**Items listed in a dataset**
Content starts

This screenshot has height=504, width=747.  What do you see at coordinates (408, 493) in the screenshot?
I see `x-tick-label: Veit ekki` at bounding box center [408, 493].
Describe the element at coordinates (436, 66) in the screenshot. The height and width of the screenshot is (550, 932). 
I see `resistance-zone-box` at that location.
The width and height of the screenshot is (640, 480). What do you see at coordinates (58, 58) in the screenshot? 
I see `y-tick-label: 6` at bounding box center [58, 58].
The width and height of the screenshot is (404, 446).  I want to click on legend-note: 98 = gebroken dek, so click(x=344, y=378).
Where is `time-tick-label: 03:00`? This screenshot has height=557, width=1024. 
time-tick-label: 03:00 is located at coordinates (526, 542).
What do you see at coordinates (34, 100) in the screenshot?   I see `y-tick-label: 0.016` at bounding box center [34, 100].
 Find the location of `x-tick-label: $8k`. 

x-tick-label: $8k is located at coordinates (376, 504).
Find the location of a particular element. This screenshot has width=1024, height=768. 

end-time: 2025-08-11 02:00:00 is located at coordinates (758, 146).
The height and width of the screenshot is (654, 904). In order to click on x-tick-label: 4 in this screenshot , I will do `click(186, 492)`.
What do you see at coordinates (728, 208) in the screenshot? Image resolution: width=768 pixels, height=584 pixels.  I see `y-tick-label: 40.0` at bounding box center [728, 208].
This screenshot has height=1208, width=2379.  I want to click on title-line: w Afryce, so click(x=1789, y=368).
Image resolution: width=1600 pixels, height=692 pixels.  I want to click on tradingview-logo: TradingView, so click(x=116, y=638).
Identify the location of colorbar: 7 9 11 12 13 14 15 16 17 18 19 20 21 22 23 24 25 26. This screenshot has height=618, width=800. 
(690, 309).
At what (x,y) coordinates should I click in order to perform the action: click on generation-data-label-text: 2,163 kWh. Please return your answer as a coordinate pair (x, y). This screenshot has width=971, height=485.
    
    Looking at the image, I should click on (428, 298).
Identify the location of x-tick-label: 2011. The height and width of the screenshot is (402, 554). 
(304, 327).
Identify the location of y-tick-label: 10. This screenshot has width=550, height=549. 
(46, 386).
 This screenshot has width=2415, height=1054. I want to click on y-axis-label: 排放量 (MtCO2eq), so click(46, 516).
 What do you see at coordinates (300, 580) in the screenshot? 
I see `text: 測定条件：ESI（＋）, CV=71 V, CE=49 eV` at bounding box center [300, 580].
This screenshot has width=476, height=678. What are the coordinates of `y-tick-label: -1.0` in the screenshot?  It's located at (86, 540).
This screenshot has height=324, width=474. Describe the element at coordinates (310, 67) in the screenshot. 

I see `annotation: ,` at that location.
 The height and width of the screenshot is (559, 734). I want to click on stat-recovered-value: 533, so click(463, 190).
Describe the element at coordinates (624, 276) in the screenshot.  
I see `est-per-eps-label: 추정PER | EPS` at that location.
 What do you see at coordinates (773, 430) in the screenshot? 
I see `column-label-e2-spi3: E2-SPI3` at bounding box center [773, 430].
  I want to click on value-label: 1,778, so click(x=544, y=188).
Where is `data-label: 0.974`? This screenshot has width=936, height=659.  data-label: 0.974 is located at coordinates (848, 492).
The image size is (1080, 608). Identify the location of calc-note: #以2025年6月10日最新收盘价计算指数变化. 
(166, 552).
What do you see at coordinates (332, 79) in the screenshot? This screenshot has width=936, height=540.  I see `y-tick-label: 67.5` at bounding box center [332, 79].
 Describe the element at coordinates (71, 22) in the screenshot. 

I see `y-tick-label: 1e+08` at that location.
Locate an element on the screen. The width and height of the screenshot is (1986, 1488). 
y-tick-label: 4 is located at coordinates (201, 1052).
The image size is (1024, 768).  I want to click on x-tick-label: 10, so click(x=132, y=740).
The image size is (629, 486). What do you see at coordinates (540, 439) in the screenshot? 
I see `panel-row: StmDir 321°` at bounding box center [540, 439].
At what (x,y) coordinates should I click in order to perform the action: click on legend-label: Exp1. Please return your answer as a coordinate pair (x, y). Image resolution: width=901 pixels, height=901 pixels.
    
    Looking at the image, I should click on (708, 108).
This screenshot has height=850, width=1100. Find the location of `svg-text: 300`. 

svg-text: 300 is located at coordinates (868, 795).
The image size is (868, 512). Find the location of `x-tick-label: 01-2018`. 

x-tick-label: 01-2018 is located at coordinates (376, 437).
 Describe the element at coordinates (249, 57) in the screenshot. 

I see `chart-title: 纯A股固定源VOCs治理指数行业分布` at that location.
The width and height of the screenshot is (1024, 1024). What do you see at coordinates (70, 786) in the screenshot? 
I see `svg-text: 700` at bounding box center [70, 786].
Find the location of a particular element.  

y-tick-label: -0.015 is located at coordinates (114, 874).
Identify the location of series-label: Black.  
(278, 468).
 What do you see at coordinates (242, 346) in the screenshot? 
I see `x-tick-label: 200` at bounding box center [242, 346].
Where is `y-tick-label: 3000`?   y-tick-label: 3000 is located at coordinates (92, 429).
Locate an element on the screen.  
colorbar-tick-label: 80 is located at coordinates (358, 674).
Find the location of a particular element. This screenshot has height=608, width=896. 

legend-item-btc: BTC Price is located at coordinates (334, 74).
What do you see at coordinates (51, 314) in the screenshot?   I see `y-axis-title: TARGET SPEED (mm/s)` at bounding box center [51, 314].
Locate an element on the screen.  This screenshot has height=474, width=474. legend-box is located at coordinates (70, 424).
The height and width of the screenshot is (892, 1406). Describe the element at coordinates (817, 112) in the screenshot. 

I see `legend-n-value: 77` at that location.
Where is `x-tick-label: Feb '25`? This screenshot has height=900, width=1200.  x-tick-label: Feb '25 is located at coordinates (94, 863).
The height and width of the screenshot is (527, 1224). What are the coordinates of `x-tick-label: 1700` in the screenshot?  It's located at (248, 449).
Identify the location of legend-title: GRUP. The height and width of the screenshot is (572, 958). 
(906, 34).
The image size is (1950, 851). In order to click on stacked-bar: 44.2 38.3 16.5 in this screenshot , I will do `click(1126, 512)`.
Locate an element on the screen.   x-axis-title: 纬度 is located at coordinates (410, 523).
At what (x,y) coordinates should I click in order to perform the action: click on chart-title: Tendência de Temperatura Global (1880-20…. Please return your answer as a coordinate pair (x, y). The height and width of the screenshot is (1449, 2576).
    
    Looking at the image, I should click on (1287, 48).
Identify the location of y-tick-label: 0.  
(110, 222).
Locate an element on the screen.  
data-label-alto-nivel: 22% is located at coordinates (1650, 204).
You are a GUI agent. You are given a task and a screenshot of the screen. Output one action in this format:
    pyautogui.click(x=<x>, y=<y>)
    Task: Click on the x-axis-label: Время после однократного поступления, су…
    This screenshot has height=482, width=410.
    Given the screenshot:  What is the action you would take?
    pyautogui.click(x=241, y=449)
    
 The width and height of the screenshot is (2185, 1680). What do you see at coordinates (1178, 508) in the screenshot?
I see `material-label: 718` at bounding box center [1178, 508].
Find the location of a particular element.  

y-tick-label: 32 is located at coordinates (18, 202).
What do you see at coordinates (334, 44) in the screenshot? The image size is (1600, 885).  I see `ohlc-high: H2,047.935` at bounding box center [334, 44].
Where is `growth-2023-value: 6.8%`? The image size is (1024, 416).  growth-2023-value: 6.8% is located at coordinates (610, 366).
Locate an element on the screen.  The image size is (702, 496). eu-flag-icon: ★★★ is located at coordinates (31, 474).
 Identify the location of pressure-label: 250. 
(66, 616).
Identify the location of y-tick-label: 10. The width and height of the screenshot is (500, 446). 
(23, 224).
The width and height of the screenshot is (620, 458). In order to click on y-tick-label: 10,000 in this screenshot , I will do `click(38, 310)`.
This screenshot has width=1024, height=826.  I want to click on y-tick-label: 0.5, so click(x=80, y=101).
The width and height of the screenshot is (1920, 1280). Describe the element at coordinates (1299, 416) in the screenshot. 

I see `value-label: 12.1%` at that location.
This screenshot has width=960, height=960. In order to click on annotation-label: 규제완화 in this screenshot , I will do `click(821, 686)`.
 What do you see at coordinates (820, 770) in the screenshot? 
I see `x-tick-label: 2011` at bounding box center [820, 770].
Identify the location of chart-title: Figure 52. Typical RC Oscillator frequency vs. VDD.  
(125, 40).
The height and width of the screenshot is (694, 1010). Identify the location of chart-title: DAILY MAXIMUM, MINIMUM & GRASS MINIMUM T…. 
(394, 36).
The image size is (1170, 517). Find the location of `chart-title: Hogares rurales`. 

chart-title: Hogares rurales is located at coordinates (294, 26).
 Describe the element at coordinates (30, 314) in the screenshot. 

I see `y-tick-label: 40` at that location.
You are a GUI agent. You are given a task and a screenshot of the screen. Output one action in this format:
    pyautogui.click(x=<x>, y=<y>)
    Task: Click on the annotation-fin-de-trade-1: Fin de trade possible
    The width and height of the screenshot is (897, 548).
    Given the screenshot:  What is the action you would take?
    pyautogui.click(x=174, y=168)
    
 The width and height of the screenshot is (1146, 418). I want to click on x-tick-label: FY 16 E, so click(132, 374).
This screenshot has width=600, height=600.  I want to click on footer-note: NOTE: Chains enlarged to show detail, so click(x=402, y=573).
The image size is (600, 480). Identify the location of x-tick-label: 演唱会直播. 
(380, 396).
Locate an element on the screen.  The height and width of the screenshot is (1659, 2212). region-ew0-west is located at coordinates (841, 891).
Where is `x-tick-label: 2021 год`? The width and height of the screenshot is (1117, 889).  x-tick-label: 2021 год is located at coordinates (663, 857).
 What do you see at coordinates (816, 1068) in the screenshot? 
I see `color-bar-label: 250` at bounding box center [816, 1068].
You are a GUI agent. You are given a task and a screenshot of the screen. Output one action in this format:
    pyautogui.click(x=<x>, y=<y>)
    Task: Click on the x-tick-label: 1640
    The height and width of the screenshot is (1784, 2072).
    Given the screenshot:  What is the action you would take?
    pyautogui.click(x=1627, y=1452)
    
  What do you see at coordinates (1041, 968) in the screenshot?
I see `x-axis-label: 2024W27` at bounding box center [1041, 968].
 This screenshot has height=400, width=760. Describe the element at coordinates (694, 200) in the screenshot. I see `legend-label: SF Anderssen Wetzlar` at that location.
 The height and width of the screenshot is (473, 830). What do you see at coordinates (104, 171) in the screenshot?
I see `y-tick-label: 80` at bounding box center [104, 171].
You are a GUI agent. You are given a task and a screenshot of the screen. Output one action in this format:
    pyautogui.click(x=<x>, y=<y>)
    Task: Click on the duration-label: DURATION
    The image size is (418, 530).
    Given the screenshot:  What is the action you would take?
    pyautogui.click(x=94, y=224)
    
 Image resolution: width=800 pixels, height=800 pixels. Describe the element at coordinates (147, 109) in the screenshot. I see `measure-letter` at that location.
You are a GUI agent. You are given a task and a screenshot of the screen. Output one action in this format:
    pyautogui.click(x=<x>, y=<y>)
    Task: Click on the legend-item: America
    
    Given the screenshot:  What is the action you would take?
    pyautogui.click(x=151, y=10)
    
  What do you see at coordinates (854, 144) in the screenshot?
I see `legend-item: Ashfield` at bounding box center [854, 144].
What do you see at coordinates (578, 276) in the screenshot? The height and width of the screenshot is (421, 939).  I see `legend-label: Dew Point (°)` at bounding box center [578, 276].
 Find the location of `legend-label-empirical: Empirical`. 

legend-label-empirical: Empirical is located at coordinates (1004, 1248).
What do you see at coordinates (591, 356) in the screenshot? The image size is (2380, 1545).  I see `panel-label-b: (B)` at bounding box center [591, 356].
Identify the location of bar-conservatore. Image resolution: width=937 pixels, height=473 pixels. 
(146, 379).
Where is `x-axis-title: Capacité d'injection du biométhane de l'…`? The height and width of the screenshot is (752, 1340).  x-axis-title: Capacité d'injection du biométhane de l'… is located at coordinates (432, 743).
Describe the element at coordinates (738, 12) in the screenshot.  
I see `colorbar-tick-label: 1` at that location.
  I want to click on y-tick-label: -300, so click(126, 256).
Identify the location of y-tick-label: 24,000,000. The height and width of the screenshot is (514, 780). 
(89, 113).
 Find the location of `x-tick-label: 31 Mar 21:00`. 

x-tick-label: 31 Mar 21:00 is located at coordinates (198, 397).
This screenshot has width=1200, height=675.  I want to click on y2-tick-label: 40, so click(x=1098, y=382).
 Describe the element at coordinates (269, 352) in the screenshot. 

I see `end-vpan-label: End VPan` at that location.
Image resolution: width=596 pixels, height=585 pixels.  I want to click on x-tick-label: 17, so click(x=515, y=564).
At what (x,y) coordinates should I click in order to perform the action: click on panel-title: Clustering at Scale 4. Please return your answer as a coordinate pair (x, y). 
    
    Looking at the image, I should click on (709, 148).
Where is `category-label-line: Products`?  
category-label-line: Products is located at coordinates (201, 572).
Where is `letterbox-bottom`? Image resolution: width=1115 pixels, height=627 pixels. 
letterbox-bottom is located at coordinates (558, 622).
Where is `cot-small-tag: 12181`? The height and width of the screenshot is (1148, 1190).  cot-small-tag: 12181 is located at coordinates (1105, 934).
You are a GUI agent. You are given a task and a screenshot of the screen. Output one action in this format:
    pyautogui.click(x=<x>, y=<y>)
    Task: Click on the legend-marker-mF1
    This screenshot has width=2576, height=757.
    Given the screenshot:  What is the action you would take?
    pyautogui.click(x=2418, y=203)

Content ends

**How to complete this task**
Transcribe the portion of the data above that opens with the line containing "Describe the element at coordinates (249, 57)" and closes with the line containing "center [70, 786].", reproducing every line in that range character for character.

**Answer to this problem**
 Describe the element at coordinates (249, 57) in the screenshot. 

I see `chart-title: 纯A股固定源VOCs治理指数行业分布` at that location.
The width and height of the screenshot is (1024, 1024). What do you see at coordinates (70, 786) in the screenshot? 
I see `svg-text: 700` at bounding box center [70, 786].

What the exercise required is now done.